Library Cafe deemed unsuccessful

Posted by Gia Vaccarezza Nearly a semester after the Lucy Scribner Library Cafè opened on the first floor of the library, students say they are still not sold on its services.

After multiple requests for a place to get coffee in the library, Dining Services remodeled the old copier room on the first floor, moving the copiers to the basement. The room now has a small counter, bakery case and Keurig instant-coffee machine.

A major source of complaints about the library café is the overpriced coffee, according to students.

The library café uses "K-cups," small packets of coffee grounds inserted into a machine. "K-Cups" only brew 10 ounces of coffee, but are brewed into 12 ounce cups and cost $1.25. A full 12-ounce coffee at the Burgess Café costs the same price.

Student often ask employees at the Library Café for medium or large coffees, but find they can only choose the 10-ounce size.

"I know a lot of students would really like bigger sizes. I think Dining Services would bring in a lot more money and students would be more satisfied if they offered bigger sizes," one student employee said.

Other students have also said that the hours of the café aren't conducive to their needs. The library café is open from 8 a.m. to noon and 8 p.m. to midnight, Sunday through Thursday. On Friday, the café is only open for the morning hours, and it does not open at all on Saturdays.

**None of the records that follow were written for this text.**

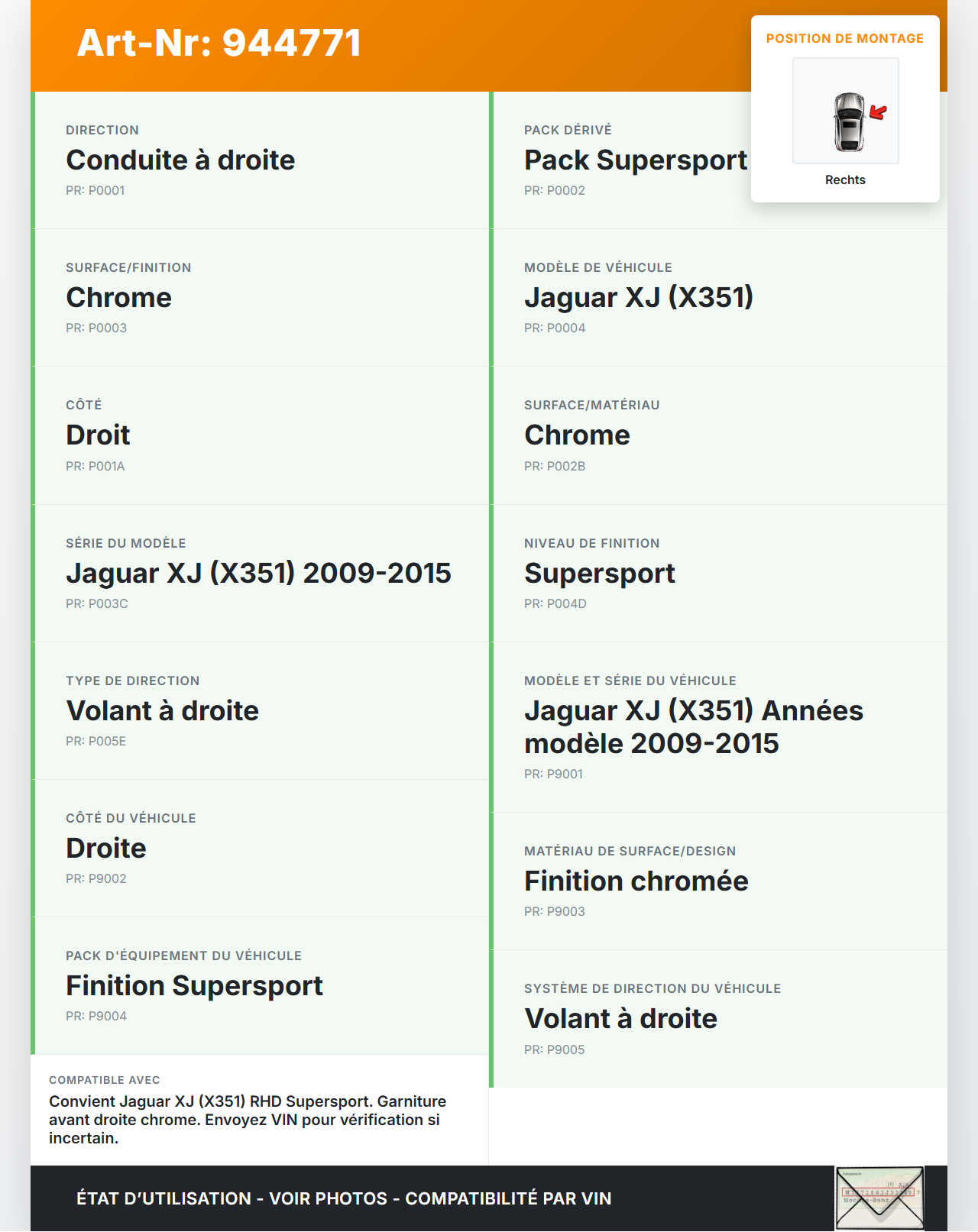Click the red arrow on the car diagram
The image size is (978, 1232).
[878, 113]
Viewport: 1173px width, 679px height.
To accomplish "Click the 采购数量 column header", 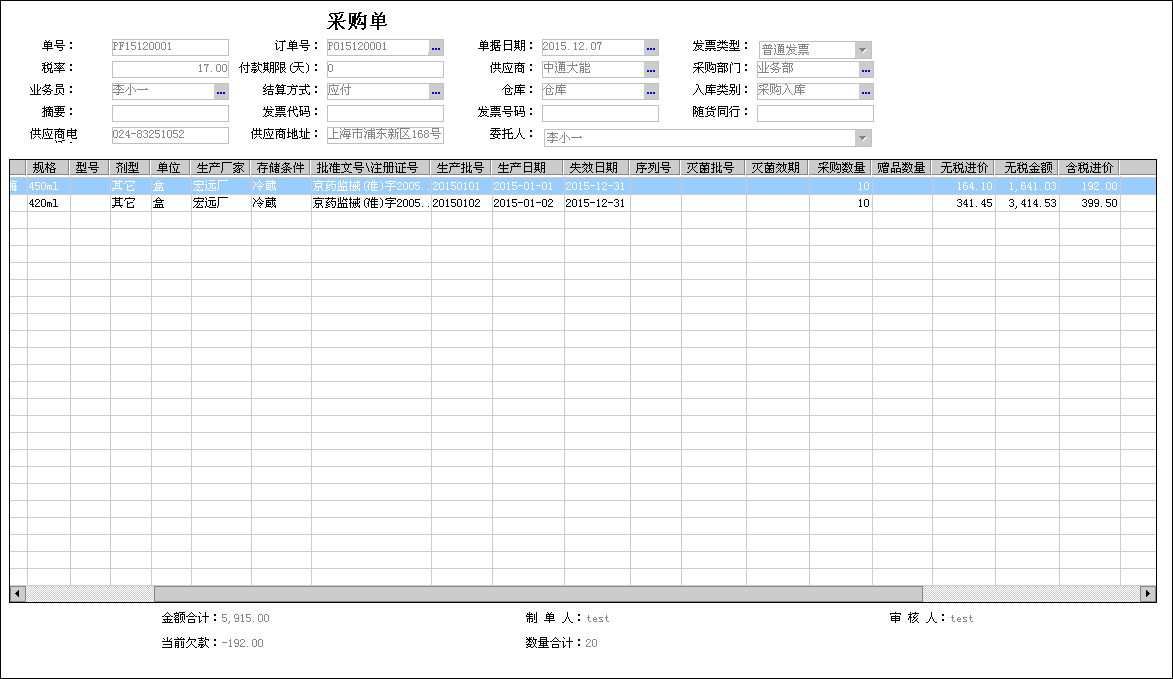I will 841,168.
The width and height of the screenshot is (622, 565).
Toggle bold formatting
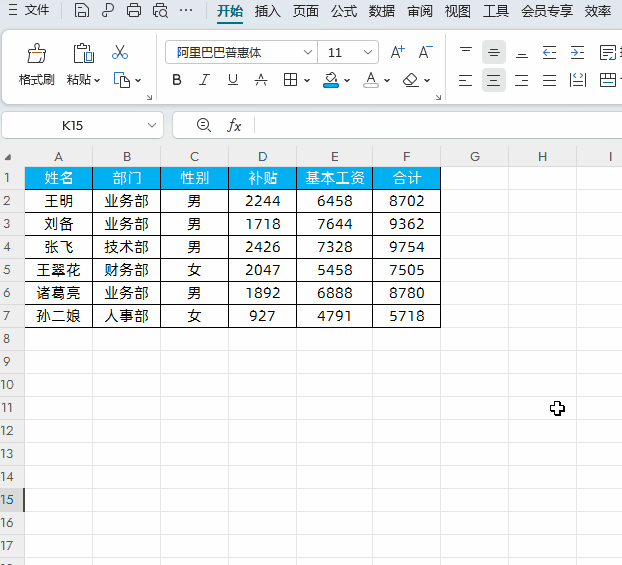(177, 80)
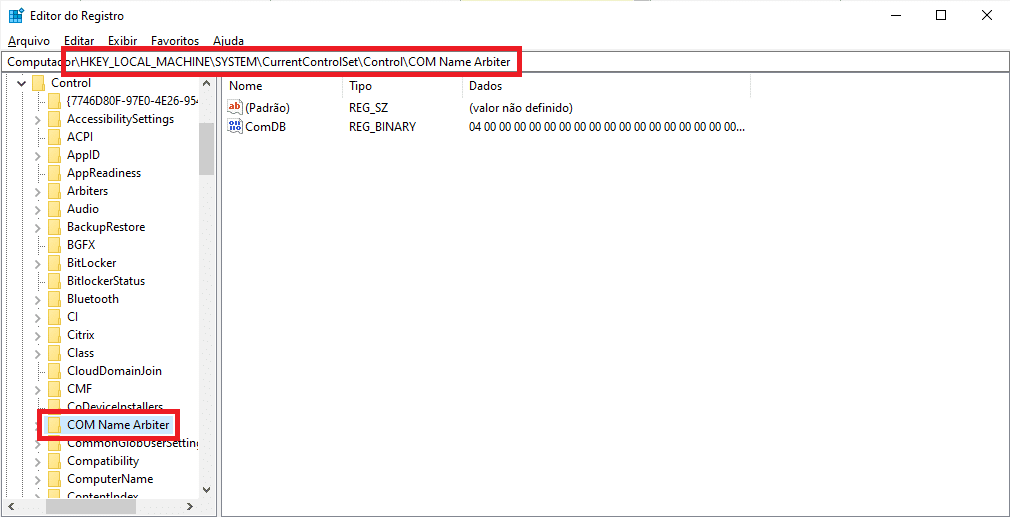
Task: Select the Bluetooth folder icon
Action: [54, 299]
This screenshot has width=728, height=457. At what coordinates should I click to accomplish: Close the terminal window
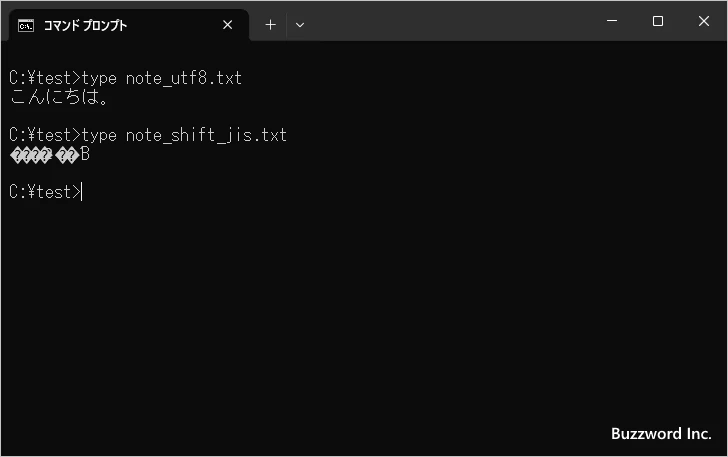coord(703,21)
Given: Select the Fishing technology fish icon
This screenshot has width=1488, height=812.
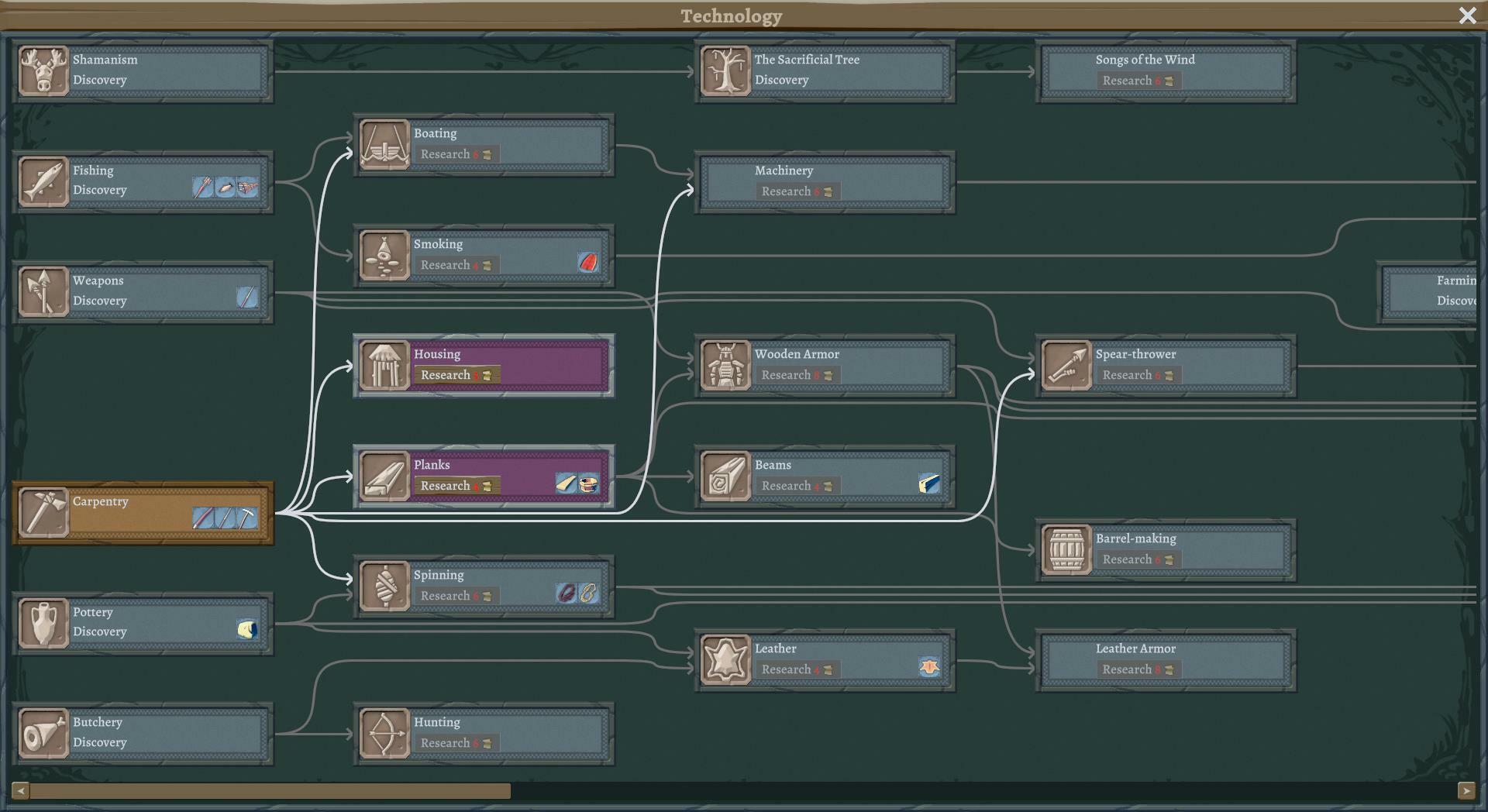Looking at the screenshot, I should tap(43, 181).
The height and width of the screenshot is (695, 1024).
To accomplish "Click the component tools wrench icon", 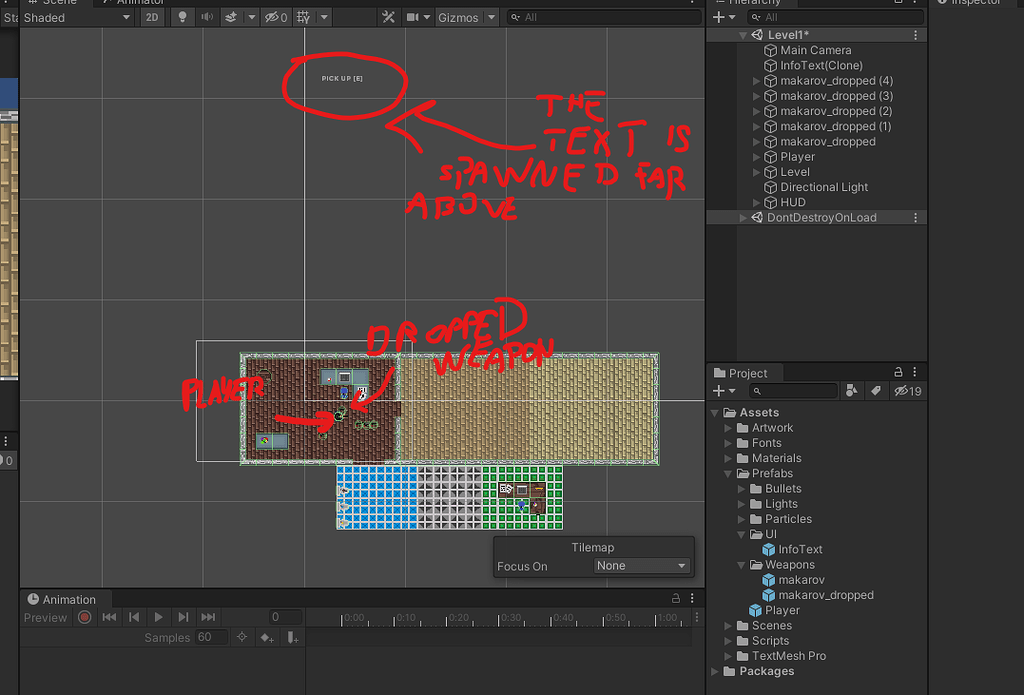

Many students said they do not frequent the library during these hours and were hoping the café would be open during the afternoon. Some students have suggested Dining Services send out a poll to Skidmore students to find when the most beneficial hours of operation would be.

Student employees open the café at 7:30 a.m. and during their morning shifts they report seeing very few customers. This is also the trend with students working the night shifts.

"I get six customers during my two-hour shift. It gets really boring," one employee said.

Some students have come up with suggestions for Dining Services in addition to polling the student body. They said they would appreciate different hours of operation, as well as lower prices for the coffee. The general consensus is that, because the amount of coffee from the Library Café is less than a small at the Burgess Café, it should not cost the same price.

Another suggestion is offering constant specials, like the Burgess Café does. At Burgess, before 11 a.m., there are five different breakfast specials - one per weekday. They all include some type of pastry or bagel and a small hot beverage. The prices for these specials are noticeably less than buying the two items separately.

The opening week at the Library Café did offer a different special per day, including a two-for-one special. They were successful at generating customers, according to student employees, but now that business has slowed, students are calling for special incentives.

"They should make getting coffee at the café appealing, because going to Burgess offers so many other options and a nicer atmosphere," Amari Boyd '14 said.

Bill Canney, director of Dining Services, did not respond to questions about the financials of the Café. However, the empty room alludes to little or no business and leaves some students wondering, "Why not just put in vending machines?"